Work task
Your answer must be the lines from the one holding "Select the Santa Rosa city marker" through the final line of the entries below, copied exactly, with no pictures.

Items listed in a dataset
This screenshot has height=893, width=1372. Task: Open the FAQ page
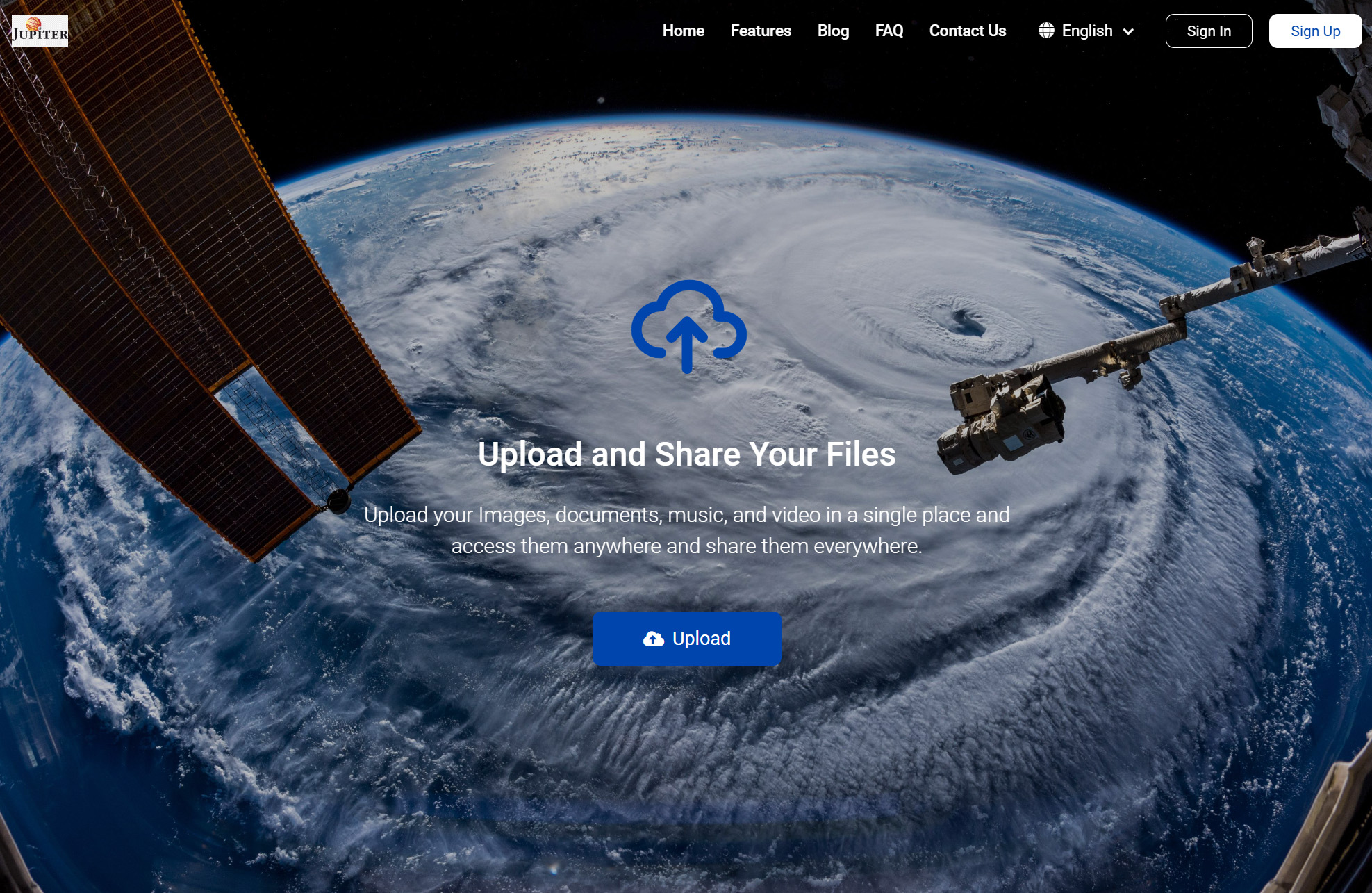click(x=889, y=31)
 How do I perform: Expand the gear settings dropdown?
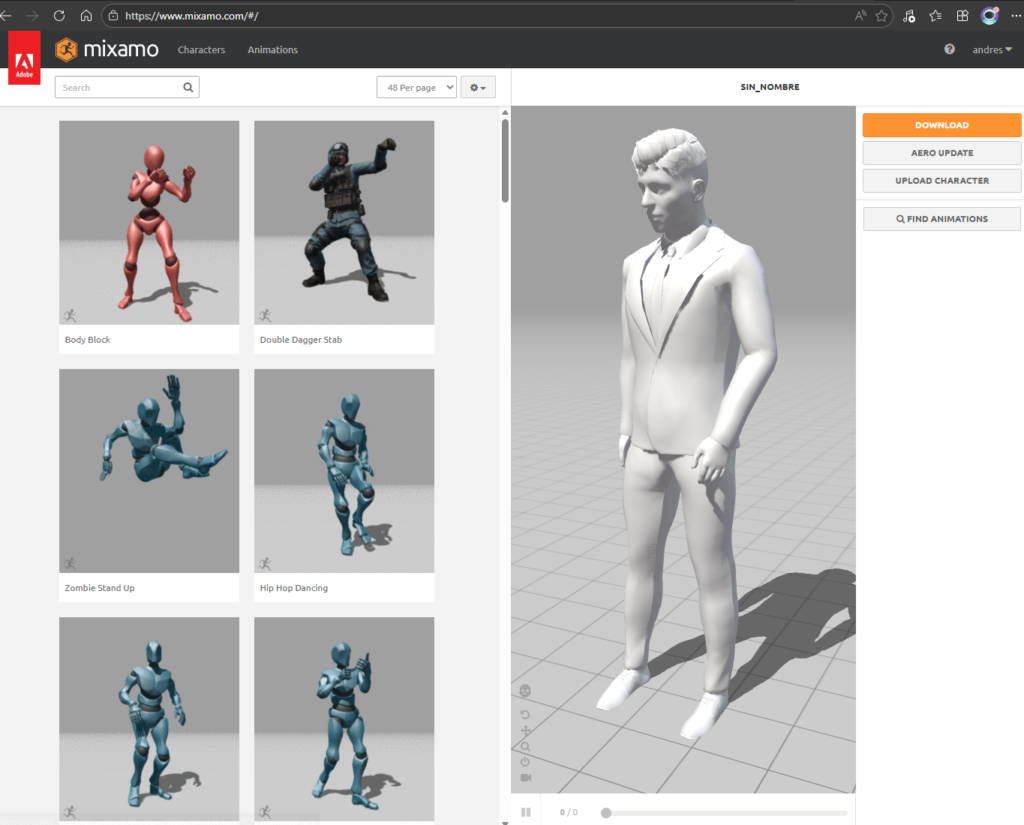pyautogui.click(x=478, y=88)
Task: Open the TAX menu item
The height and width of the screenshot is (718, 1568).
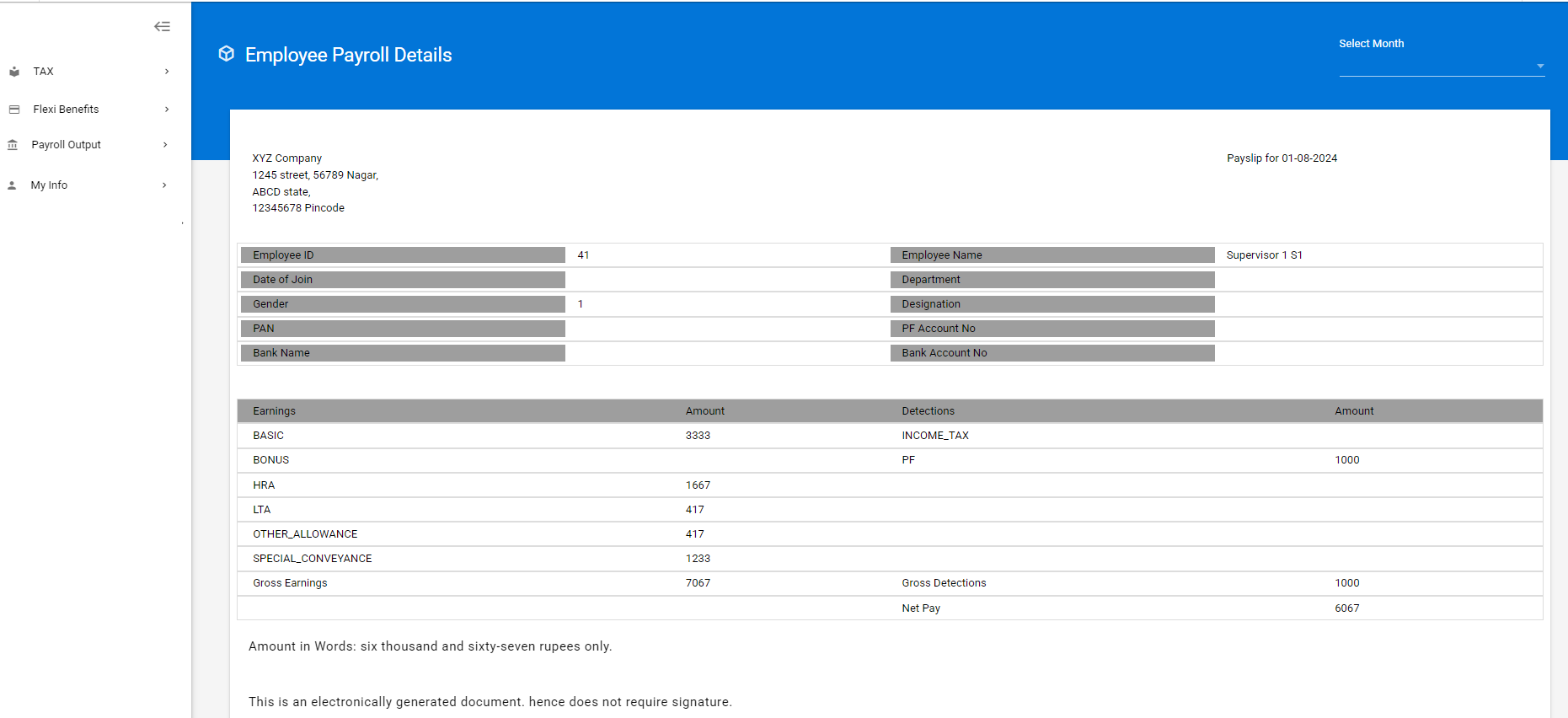Action: [44, 72]
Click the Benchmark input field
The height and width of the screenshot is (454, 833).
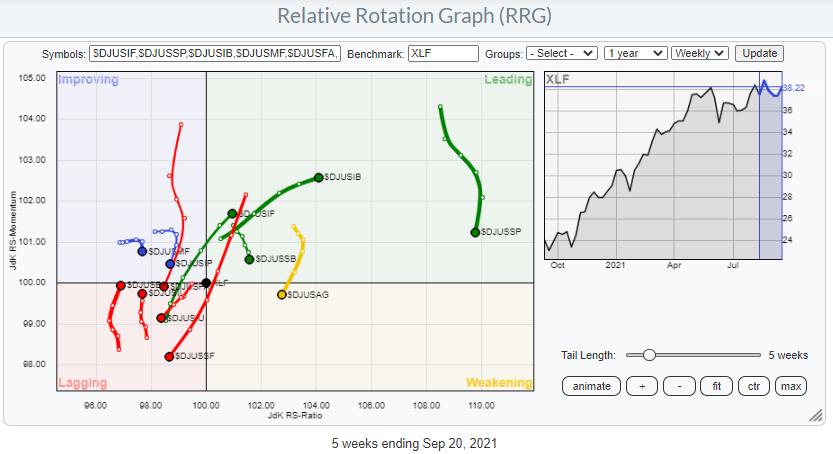coord(443,53)
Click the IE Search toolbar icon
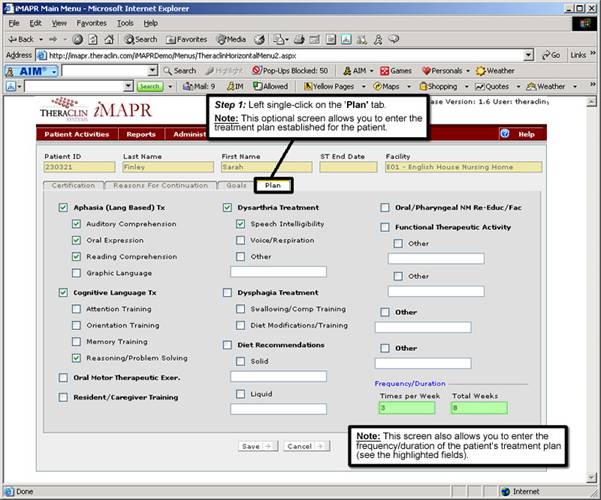Viewport: 601px width, 500px height. (x=141, y=39)
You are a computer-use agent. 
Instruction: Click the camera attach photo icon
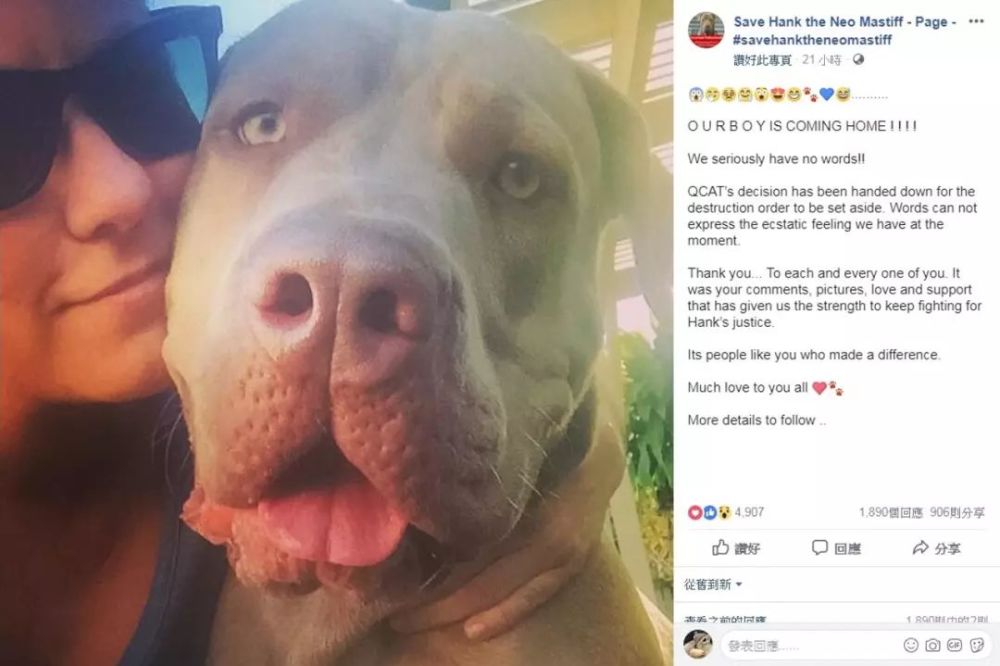click(932, 645)
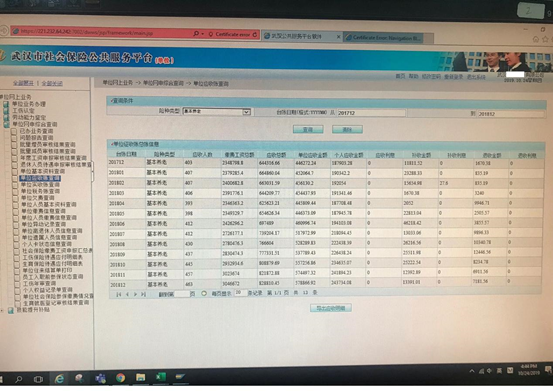Click the 查询 search button
The width and height of the screenshot is (553, 391).
pyautogui.click(x=308, y=129)
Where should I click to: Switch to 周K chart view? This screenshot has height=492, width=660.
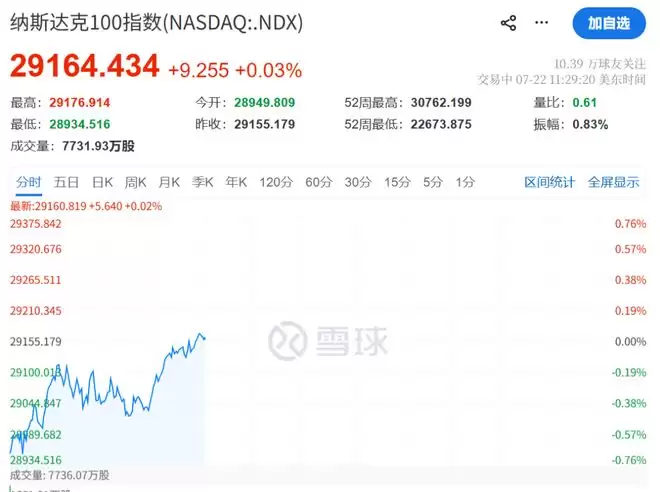pyautogui.click(x=136, y=182)
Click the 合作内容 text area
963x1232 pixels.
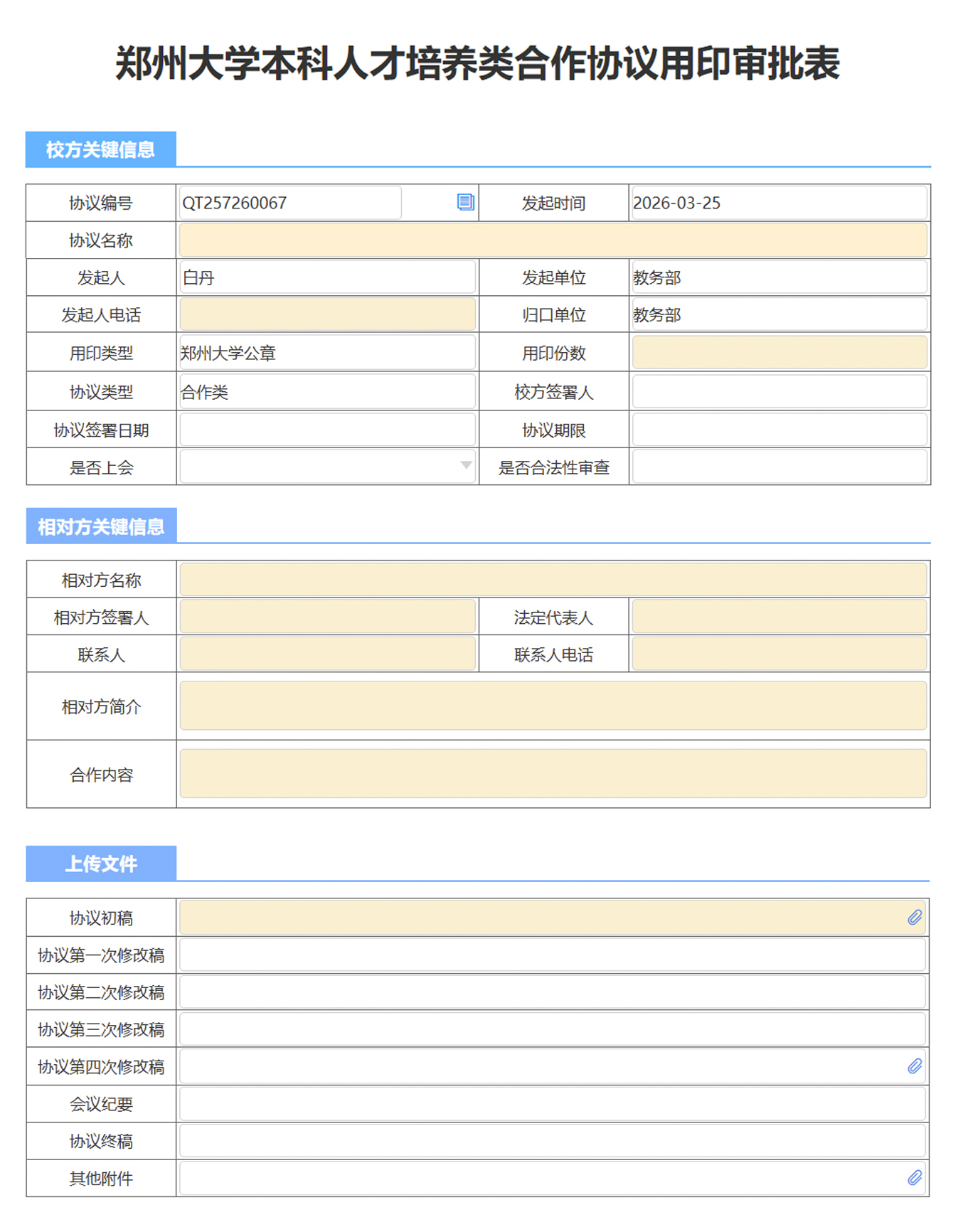tap(553, 774)
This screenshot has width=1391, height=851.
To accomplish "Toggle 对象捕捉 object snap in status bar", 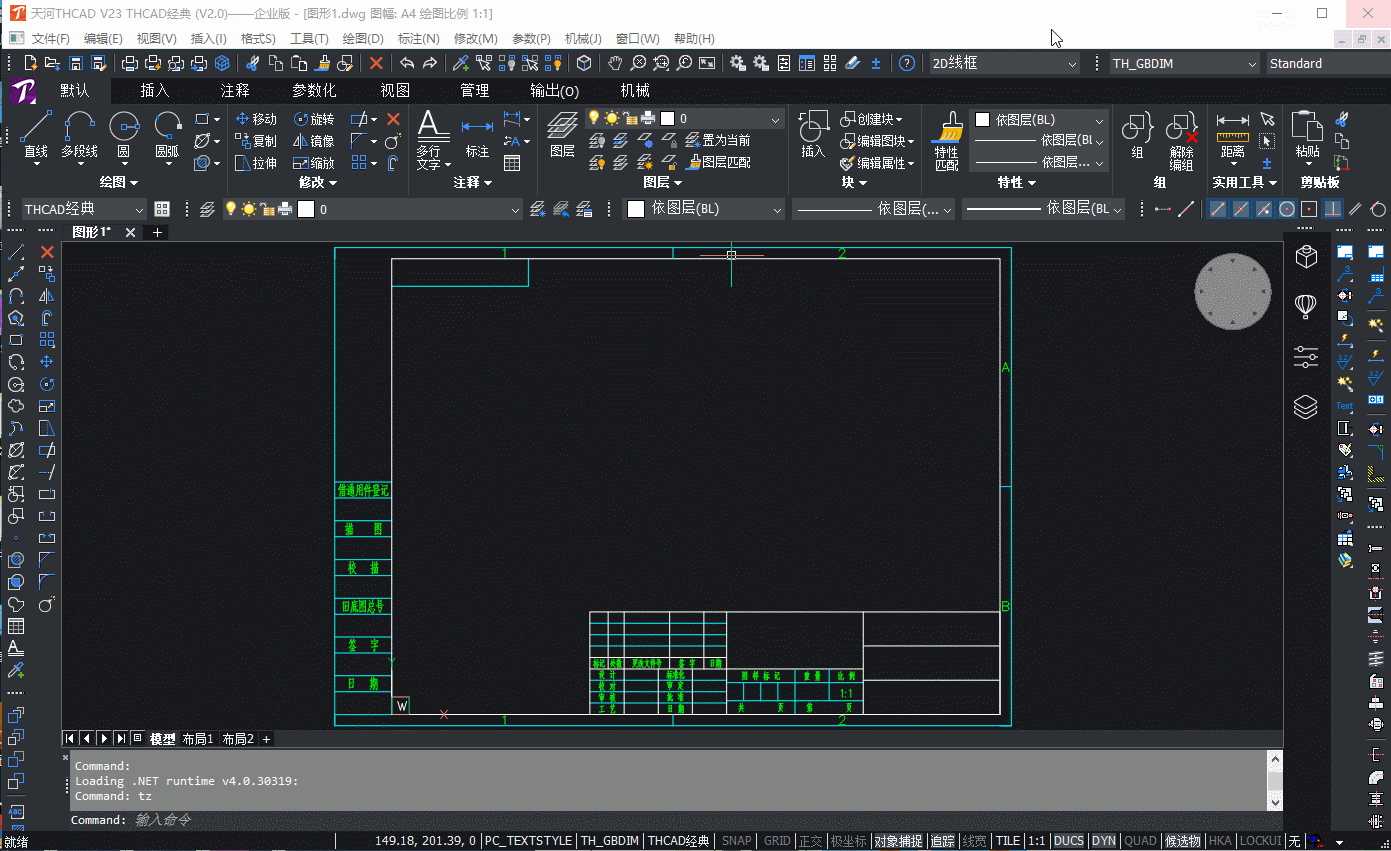I will (x=898, y=841).
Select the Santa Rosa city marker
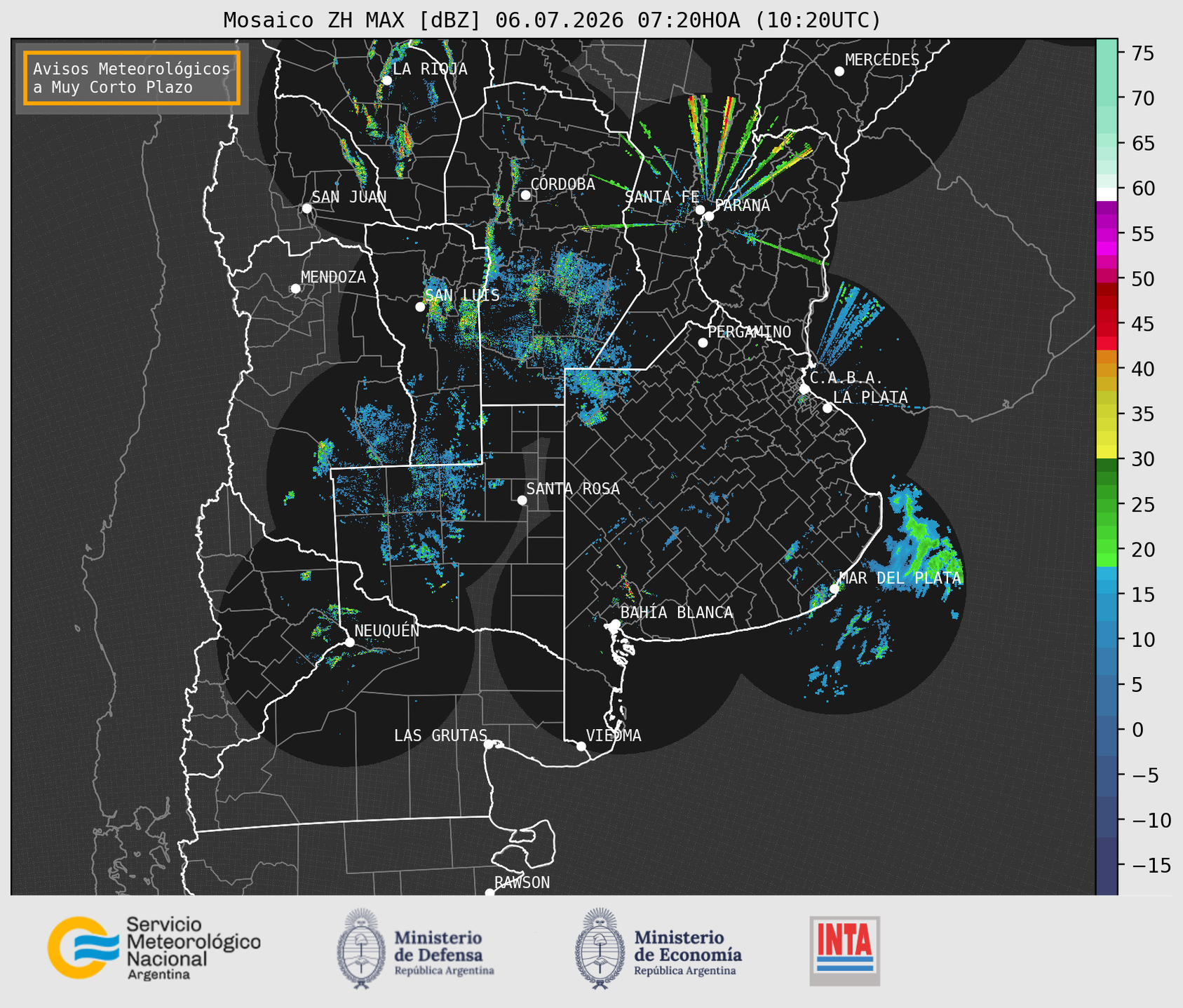This screenshot has height=1008, width=1183. pos(522,500)
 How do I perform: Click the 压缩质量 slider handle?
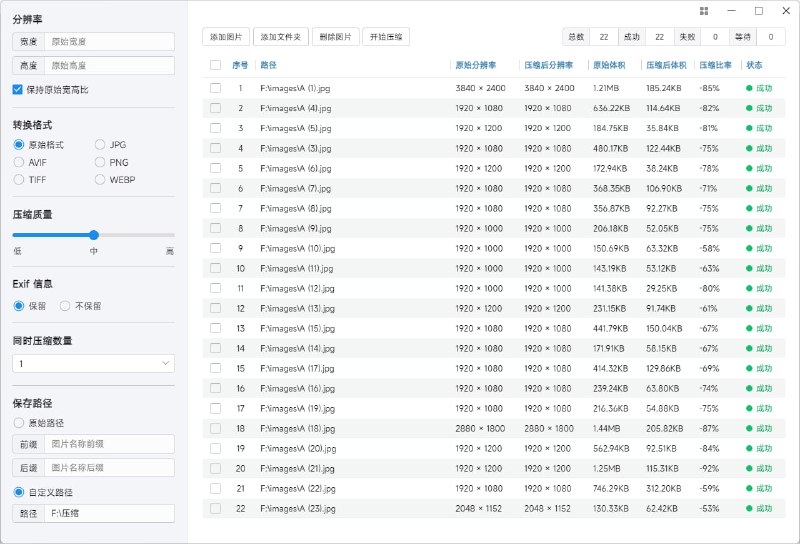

Task result
Select the Santa Rosa city marker
This screenshot has height=1008, width=1183. pos(522,500)
 How do I perform: Click the 压缩质量 slider handle?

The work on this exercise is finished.